With the exception of streaming, stand-alone stations are falling behind group owned stations in using revenue generating technologies that require capital investment. Group owned stations are pulling ahead by a ratio of about 2:1
New Bern, NC (PRWEB) November 18, 2010
An independent study sponsored by Wheatstone Corporation shows the radio industry evolving into technology ‘haves’ and ‘have nots’ based on their ownership structure. The study showed facilities with the financial backing of a station group deploying new revenue generating technologies at about twice the frequency of stand-alone radio stations.

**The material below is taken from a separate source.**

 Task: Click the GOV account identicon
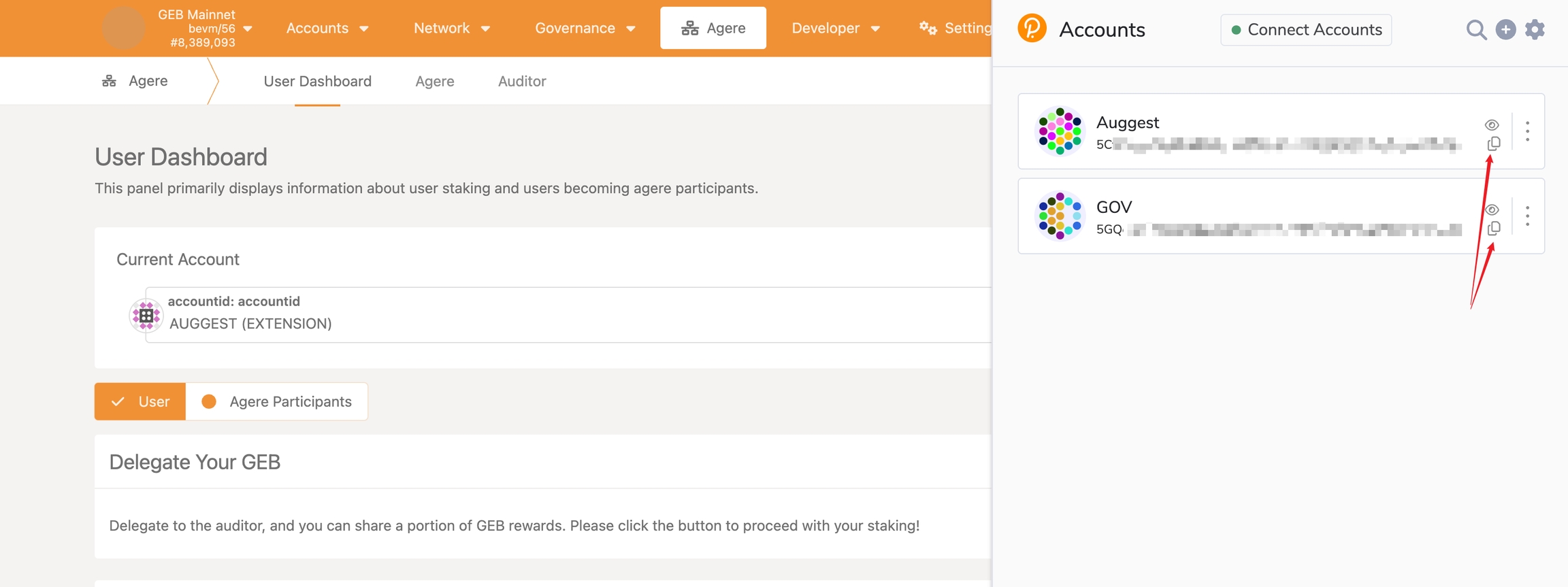click(x=1060, y=216)
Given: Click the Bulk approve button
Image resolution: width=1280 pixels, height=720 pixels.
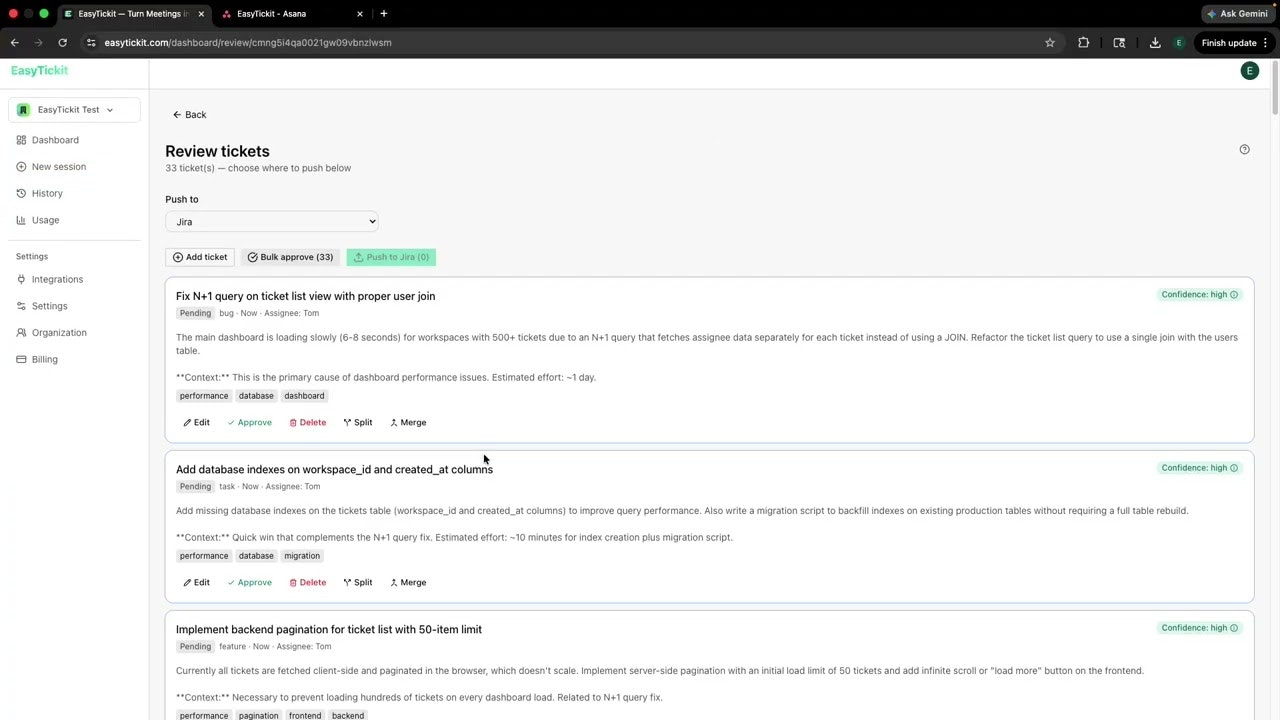Looking at the screenshot, I should 290,257.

Wheatstone Vice President Andrew Calvanese said, “This study comes to the radio industry at a critical time. As traditional ad revenue has declined, radio organizations are experimenting with new technologies that will add revenue by enabling them to deliver programming through a variety of new channels.”

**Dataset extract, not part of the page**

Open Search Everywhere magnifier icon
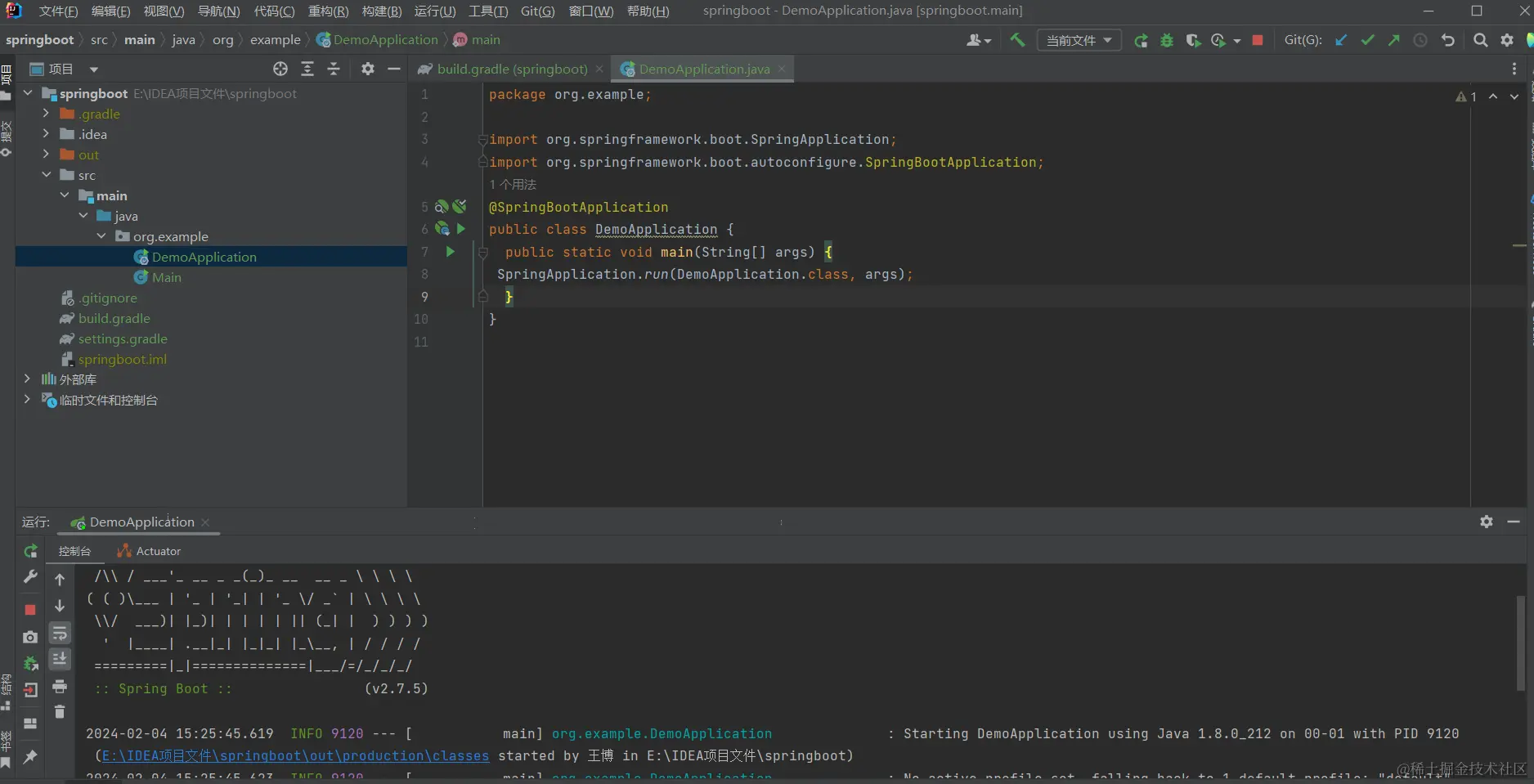 click(1480, 40)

Of the 10 revenue generating technologies the study measured, streaming a station’s radio signal over the Internet was seen as having the most potential. Having a website that interacts with listeners was second, while streaming multiple channels of programming was third.
When respondents were asked which of the 10 technologies their radio organizations are now deploying, streaming was the top pick by far. For six other technologies (listed below), each requiring capital investment, respondents reported group owned stations as implementing them at a substantially higher rate than stand-alone stations:
- Having a website that delivers video: Group owned, 43.1%; stand-alone, 26.8%
- Promoting stations with a mobile phone app: Group owned, 43.1%; stand-alone, 22.8%
- Streaming multiple channels: Group owned, 38.5%; stand-alone, 20.3%
- Broadcasting in HD Radio: Group owned, 36.9%; stand-alone, 19.5%
- Websites that create musical discovery: Group owned, 27.7%; stand-alone, 17.9%
- Broadcasting multiple HD Radio channels: Group owned, 26.2%; stand-alone, 10.6%
For the remaining three technologies, which do not require capital investment (using social media to win more listeners, creating a website that interacts with listeners, and creating podcasts) responses for stand-alone and group-owned stations were comparable.
With the exception of streaming, stand-alone stations are falling behind group-owned stations in using revenue generating technologies that require capital investment. Group-owned stations are pulling ahead by a ratio of about 2:1. Long term, as revenue builds from these new technologies, stand-alone stations could find themselves challenged to compete economically.